DATA SECTION Start Marker
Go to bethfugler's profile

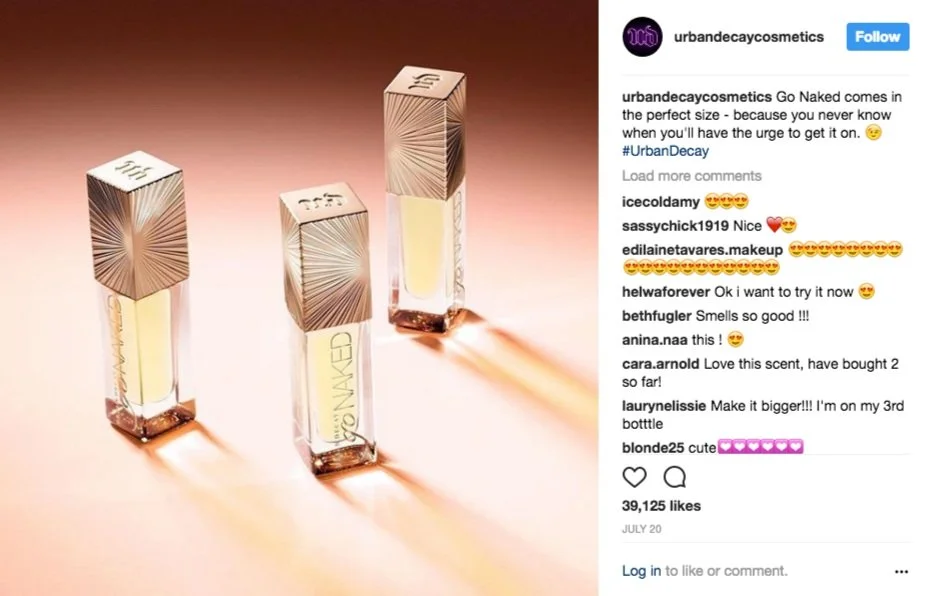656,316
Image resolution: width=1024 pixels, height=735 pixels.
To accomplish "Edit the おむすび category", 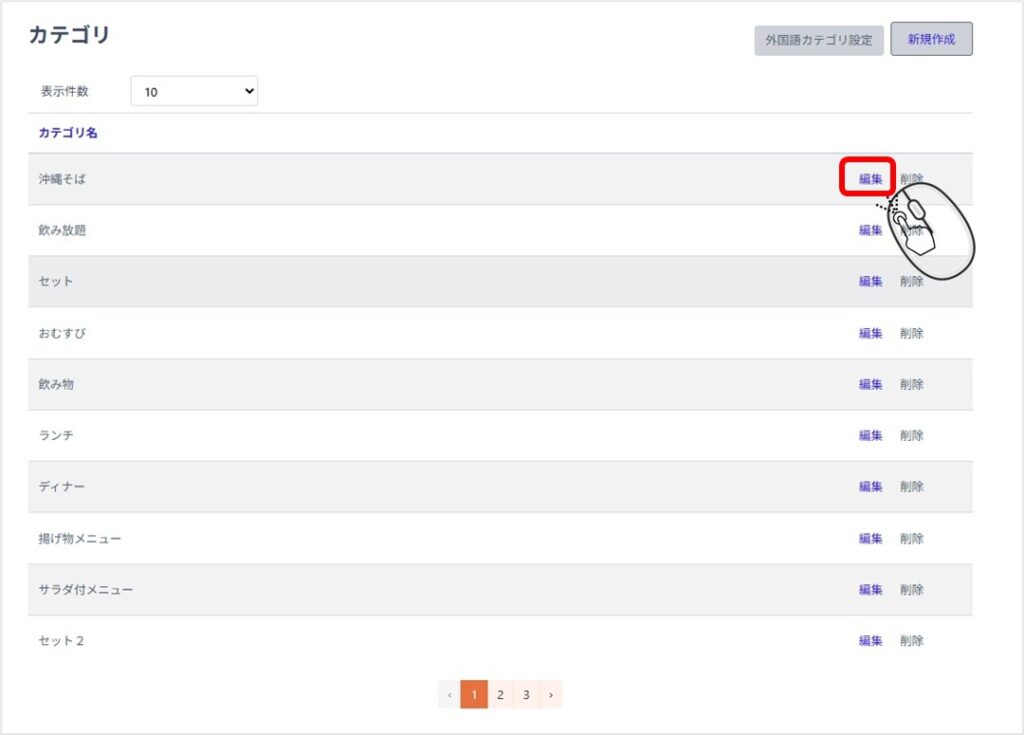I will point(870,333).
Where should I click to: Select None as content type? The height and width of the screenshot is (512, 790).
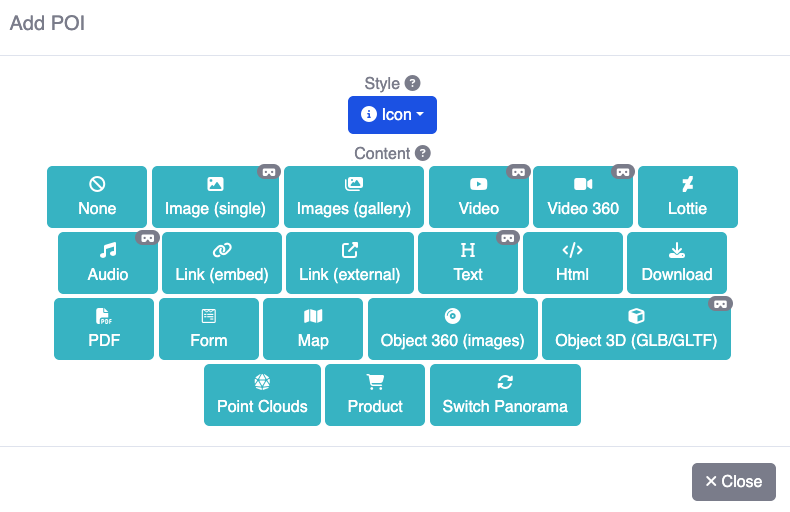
DATA SECTION End Marker
DATA SECTION Start Marker
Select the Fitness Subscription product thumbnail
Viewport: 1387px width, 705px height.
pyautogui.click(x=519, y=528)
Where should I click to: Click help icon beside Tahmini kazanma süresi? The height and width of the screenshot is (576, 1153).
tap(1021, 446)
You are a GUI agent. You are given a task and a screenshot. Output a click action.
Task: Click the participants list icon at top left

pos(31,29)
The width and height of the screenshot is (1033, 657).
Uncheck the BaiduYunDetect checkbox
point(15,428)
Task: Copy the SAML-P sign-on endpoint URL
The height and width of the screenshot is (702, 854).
DATA SECTION End Marker
TASK GOAL:
In the entries above, find the line holding "The width and" and the line holding "The height and width of the screenshot is (702, 854)."; print both of them and every line between, exactly, and nothing else.

PROBLEM SOLUTION:
The width and height of the screenshot is (1033, 657).
Uncheck the BaiduYunDetect checkbox
point(15,428)
Task: Copy the SAML-P sign-on endpoint URL
The height and width of the screenshot is (702, 854).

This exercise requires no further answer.